**GIVEN REQUEST 1**.
Please transcribe the records, starting with the line with "Image resolution: width=957" and going on through the line with "Action: click(x=61, y=323)".

The main points on which practical work can be done by the Charity Organization Society in a way to co-operate with existing institutions, and utilize the good done by the active laborers in the broad and ever widening field of organized charity, are these:

Ist. In order to make a thorough-going and comprehensive scheme, it is necessary to obtain a complete census of the charitable institutions in and near the city, showing their capacity and how far their number is under or over it.

2nd. With such an enumeration there should be coupled a systematic statement of the average cost per capita of each of our

charities, as a means of determining how far the means can be obtained to provide for those who are yet to be brought within them.

3rd. There should be set on foot a system of inspection of all existing charities and for this end a body, such as the State Board of Charities, should be authorized to make returns showing the comparative cost and results of the work done by them.

4th. The co-operation of residents near every existing charity, particularly those in the country, should be secured by the extension of local branches of the Charity Organization Society.

5th. There should be engrafted on every existing penal and reformatory institution, a system of classification which shall keep minors apart from adult criminals, first offenders from those who have been recommitted once or oftener.

6th. To this end there ought to be established an intermediate prison for the reception and care of minors charged with and convicted of crime, now too often ruined by being associated with adult professional criminals.

**DATA EXTRACT**.
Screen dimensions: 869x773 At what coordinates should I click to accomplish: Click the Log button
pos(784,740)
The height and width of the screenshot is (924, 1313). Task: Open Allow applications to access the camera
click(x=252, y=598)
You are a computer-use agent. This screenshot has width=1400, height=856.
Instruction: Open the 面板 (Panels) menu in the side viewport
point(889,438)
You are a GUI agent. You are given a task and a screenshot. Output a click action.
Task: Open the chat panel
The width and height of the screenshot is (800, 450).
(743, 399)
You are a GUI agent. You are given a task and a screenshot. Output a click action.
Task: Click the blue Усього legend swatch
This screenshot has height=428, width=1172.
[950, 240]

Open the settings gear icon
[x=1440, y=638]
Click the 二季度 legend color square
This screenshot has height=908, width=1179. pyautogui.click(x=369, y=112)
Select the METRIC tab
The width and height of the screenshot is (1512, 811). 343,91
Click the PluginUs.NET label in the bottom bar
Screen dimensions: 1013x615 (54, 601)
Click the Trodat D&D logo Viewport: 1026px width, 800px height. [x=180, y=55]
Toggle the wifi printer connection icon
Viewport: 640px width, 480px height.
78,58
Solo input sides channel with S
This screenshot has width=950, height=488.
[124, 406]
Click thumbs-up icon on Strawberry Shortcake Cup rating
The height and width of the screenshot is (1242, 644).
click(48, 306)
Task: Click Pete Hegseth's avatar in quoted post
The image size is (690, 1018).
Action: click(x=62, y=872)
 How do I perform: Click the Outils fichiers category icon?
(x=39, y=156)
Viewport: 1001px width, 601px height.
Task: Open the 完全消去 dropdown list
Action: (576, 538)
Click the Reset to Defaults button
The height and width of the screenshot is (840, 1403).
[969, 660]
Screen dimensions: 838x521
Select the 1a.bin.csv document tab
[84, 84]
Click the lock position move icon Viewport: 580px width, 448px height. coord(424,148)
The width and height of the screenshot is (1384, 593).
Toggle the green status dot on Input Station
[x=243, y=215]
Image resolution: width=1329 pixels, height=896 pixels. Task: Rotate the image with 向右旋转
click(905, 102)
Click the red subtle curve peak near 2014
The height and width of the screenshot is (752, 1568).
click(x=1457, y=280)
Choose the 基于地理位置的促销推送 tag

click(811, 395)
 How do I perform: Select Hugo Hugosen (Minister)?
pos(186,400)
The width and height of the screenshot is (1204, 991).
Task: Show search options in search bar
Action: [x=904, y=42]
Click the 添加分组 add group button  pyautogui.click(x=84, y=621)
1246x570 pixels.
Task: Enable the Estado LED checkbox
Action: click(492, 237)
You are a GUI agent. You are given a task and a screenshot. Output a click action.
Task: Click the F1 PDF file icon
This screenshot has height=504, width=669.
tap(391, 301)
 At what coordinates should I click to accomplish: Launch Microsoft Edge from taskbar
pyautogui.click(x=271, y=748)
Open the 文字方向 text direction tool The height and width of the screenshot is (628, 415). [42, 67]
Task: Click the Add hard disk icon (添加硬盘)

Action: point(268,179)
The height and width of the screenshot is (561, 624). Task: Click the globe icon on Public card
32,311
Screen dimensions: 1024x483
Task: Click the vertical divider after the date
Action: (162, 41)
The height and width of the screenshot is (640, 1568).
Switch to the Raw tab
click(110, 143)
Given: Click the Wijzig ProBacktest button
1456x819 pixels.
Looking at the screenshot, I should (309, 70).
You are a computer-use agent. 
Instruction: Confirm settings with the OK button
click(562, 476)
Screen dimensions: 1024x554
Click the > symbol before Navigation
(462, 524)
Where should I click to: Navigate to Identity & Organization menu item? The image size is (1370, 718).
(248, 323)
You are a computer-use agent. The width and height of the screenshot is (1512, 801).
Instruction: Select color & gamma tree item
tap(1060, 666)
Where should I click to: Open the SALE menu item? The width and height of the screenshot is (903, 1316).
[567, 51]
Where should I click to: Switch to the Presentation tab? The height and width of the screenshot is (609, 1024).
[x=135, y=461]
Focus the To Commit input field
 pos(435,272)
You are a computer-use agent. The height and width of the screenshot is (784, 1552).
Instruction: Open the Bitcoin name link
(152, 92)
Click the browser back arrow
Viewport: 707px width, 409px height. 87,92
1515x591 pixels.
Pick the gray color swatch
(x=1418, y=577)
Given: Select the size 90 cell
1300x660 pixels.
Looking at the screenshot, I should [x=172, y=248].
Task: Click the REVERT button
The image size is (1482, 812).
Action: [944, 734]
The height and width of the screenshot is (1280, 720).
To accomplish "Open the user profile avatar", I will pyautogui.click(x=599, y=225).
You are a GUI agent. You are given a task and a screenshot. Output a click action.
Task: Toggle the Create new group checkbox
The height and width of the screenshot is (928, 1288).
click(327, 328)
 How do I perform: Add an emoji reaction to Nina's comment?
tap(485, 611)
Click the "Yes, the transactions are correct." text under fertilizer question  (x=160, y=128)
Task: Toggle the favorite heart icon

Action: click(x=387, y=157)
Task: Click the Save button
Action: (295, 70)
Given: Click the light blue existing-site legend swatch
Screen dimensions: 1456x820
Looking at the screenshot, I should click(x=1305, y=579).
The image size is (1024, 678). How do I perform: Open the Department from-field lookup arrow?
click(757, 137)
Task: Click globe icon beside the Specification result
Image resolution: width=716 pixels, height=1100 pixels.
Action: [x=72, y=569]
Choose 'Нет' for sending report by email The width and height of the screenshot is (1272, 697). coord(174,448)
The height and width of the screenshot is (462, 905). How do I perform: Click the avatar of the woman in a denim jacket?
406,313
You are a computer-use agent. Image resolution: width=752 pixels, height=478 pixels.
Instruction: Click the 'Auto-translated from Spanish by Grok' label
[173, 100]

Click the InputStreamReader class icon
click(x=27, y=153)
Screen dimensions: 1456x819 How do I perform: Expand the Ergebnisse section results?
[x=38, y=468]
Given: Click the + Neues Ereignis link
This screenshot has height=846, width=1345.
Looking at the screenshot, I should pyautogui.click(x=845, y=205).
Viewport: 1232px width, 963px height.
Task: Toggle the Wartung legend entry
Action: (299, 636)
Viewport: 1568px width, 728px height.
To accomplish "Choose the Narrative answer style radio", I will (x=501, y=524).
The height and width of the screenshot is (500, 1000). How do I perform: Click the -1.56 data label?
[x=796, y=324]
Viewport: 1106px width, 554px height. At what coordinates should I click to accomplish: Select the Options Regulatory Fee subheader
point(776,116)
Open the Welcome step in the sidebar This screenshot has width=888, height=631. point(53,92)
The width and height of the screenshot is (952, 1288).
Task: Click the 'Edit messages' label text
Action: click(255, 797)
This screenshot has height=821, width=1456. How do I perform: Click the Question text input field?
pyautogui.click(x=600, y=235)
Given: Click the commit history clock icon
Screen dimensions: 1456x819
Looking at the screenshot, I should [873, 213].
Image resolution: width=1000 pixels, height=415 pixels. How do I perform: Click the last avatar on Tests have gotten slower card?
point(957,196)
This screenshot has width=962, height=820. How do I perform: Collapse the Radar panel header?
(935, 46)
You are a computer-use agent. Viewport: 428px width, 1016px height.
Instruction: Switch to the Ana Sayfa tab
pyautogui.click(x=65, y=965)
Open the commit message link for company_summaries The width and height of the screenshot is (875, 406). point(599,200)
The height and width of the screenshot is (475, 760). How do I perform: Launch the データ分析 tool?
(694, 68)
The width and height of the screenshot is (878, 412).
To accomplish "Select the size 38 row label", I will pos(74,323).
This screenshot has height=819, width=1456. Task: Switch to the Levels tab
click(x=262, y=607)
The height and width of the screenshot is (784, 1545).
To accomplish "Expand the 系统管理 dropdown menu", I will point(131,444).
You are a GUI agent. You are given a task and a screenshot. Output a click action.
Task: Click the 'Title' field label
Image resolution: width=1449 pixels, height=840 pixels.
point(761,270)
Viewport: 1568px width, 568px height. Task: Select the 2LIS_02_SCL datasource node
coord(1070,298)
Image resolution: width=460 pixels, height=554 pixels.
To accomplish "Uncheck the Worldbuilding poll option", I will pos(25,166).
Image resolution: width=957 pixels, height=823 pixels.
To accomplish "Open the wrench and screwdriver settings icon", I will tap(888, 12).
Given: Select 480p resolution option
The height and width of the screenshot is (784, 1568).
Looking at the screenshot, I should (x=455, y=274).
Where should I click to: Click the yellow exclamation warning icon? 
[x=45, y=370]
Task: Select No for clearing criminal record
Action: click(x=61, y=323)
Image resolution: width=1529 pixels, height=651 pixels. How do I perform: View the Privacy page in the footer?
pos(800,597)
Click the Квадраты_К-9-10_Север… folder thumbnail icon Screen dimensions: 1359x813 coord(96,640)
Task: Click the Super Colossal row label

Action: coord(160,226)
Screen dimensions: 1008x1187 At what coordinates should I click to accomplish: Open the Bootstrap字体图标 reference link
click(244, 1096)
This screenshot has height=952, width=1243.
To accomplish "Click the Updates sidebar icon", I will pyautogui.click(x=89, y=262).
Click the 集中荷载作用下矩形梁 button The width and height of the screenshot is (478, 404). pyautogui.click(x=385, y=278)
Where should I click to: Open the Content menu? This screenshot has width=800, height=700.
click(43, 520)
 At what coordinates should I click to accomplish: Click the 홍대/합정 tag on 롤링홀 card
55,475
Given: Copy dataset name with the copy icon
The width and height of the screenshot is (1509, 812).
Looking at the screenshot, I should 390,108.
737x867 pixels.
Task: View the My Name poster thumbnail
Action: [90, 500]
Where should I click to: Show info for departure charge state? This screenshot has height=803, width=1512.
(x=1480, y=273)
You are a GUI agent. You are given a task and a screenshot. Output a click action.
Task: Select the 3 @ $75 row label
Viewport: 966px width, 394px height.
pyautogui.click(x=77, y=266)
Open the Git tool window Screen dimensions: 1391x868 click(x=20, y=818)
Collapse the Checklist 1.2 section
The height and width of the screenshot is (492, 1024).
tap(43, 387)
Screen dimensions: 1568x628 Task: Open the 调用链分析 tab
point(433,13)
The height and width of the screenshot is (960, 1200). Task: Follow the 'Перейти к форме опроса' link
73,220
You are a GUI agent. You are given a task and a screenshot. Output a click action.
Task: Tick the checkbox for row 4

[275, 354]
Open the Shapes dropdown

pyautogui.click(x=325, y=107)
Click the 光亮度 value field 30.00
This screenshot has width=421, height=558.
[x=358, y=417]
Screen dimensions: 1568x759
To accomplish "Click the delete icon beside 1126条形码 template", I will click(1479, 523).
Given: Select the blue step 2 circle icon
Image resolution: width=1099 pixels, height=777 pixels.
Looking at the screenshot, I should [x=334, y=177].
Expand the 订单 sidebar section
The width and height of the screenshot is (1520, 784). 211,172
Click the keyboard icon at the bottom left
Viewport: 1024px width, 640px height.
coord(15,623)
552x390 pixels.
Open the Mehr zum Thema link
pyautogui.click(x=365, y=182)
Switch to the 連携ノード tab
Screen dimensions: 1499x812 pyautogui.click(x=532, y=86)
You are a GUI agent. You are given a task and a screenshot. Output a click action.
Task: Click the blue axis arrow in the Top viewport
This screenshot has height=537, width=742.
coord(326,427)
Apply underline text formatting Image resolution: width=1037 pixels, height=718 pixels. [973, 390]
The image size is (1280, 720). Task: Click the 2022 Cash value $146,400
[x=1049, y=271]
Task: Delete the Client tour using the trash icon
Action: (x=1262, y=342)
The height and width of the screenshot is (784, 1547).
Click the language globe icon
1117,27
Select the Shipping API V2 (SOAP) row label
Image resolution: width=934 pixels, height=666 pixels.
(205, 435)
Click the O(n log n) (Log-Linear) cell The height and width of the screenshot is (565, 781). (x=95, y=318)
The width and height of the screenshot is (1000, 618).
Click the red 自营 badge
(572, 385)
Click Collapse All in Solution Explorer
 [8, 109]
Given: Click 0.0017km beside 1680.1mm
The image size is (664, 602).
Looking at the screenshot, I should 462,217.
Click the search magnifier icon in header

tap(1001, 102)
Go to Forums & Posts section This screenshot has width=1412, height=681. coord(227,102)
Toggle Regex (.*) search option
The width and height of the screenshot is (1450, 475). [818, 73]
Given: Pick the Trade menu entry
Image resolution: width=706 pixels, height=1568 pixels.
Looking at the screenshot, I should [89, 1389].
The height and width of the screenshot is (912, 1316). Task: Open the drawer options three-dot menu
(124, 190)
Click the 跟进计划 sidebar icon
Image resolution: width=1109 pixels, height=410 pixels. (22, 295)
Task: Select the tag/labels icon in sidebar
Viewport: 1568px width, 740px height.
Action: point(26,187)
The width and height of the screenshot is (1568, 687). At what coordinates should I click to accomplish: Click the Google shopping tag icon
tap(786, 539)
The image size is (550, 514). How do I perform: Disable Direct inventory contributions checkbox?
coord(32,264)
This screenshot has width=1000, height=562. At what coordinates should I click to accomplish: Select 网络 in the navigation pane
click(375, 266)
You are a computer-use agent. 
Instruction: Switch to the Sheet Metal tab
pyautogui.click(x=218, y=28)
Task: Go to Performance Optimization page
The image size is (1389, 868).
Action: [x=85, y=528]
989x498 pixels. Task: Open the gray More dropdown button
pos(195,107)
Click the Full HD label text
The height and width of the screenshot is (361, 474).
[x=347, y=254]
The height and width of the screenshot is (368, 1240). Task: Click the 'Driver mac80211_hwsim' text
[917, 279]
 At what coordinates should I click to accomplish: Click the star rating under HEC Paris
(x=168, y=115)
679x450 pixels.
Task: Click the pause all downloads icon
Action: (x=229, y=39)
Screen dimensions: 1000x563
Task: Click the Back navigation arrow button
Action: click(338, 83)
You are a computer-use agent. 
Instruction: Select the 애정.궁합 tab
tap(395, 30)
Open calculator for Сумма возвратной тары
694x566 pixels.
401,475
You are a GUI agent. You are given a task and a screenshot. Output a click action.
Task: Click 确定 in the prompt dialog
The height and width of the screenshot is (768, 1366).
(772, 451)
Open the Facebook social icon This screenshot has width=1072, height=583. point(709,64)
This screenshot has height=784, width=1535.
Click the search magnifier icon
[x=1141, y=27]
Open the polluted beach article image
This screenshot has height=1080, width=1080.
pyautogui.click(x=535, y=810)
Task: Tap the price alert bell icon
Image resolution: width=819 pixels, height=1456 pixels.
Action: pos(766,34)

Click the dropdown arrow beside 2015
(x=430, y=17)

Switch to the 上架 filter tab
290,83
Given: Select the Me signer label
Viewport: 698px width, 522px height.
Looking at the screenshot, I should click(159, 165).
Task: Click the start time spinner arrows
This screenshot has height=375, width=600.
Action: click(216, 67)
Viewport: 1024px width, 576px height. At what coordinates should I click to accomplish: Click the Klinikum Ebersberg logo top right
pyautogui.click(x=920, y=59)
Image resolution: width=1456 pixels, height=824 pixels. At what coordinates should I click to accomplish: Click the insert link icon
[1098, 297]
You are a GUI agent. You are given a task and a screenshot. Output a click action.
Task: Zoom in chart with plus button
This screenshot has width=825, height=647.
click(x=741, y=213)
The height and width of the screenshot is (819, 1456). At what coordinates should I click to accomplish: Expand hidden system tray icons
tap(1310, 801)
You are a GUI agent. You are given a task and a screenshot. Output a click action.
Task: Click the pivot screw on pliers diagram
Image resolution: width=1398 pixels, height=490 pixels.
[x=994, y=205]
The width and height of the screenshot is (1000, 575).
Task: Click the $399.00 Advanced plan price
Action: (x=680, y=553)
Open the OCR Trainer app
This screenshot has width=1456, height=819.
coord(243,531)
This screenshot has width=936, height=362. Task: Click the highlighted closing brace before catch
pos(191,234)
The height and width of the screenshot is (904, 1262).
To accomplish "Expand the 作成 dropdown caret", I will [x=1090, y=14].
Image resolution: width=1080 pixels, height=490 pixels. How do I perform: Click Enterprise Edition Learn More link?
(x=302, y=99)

**GIVEN REQUEST 2**.
Reproduce word for word the part of the charity organization text starting with "charities, as a" and going on through "done by them.".

**PROBLEM SOLUTION 1**.
Image resolution: width=957 pixels, height=823 pixels.
To accomplish "Open the wrench and screwdriver settings icon", I will tap(888, 12).
Given: Select 480p resolution option
The height and width of the screenshot is (784, 1568).
Looking at the screenshot, I should (x=455, y=274).
Where should I click to: Click the yellow exclamation warning icon? 
[x=45, y=370]
Task: Select No for clearing criminal record
Action: click(x=61, y=323)

**PROBLEM SOLUTION 2**.
charities, as a means of determining how far the means can be obtained to provide for those who are yet to be brought within them.

3rd. There should be set on foot a system of inspection of all existing charities and for this end a body, such as the State Board of Charities, should be authorized to make returns showing the comparative cost and results of the work done by them.